PHNOM PENH, Cambodia (AP) — Two reporters from Cambodia are challenging their treason convictions and 14-year jail sentences after sharing Facebook images connected to last year’s border fighting with Thailand, according to a family member and court representative who spoke Friday.
Battambang Post TV Online’s Phorn Sopheap and TSP 68 TV Online’s Pheap Pheara were taken into custody at different locations on July 31 as they returned from assignment coverage. Officials claim the pair captured images within a forbidden military area, including one that displayed landmines, seemingly contradicting Cambodia’s official statements denying the deployment of such devices.
The Siem Reap Provincial Court found them guilty and imposed sentences in December under accusations of “providing foreign nations with details harmful to national security.” Treason guilty verdicts result in prison terms ranging from seven to 15 years.
According to the Paris-headquartered organization, Cambodia placed 161st among 180 nations and regions in the 2025 Reporters Without Borders World Press Freedom Index, “positioning it within countries where media freedom conditions are deemed ‘extremely grave.’”
“Cambodia’s government must not contest Pheap Phara and Phorn Sopheap’s challenge to these shocking guilty verdicts and should cease employing unclear national security statutes to make legitimate journalism a crime,” stated Shawn Crispin, the Committee to Protect Journalists’ senior Southeast Asia representative from New York, in Friday’s announcement.
The Cambodian rights organization Licadho reported that based on details the Siem Reap court shared in September, the accusations stemmed from social media posts the journalists published during their coverage of Cambodia-Thailand confrontations.
Both men faced arrest on allegations of information collection and photography within a restricted military area close to combat zones, with the court asserting their behavior could compromise national security, the Cambodian Journalists Alliance Association reported.
Thai news organizations widely circulated the photograph, claiming it depicted multiple unused landmines visible in the frame’s background.
Cambodia had formally rejected accusations of landmine deployment during the dispute, stating its compliance with international treaties prohibiting such weapons. Thailand claimed Cambodia planted new mines near the boundary that injured Thai patrol units, while Cambodian officials suggested any mines could be remnants from conflicts spanning decades that concluded in the late 1990s.
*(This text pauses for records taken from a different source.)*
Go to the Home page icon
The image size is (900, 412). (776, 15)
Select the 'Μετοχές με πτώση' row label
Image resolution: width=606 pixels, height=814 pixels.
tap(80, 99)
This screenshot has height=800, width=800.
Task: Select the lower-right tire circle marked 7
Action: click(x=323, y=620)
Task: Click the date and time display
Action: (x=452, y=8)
Om Sarath, Pheap Pheara’s wife, informed The Associated Press that her spouse never intended to compromise national security in any way.
“This treatment of my husband is unjust, since he only brought supplies to give frontline troops and photographed himself with them as a keepsake without realizing a landmine was visible behind them,” she explained during a telephone conversation from her residence in northwestern Banteay Meanchey province. “Had he understood that his picture with the frontline personnel was taken in a forbidden zone, he probably wouldn’t have shared it publicly.”
She mentioned submitting an appeal through legal counsel on Monday and expressed hope that a superior court would deliver justice for her spouse and clear both him and Phorn Sopheap.
Yin Srang, representing the Siem Reap Provincial Court, verified the 14-year sentences imposed on both journalists and confirmed that both families had submitted appeals.
The July and December border confrontations forced hundreds of thousands to flee their homes in Thailand and Cambodia and resulted in approximately 100 military and civilian deaths. No additional combat has occurred following December’s ceasefire agreement, though regional tensions continue.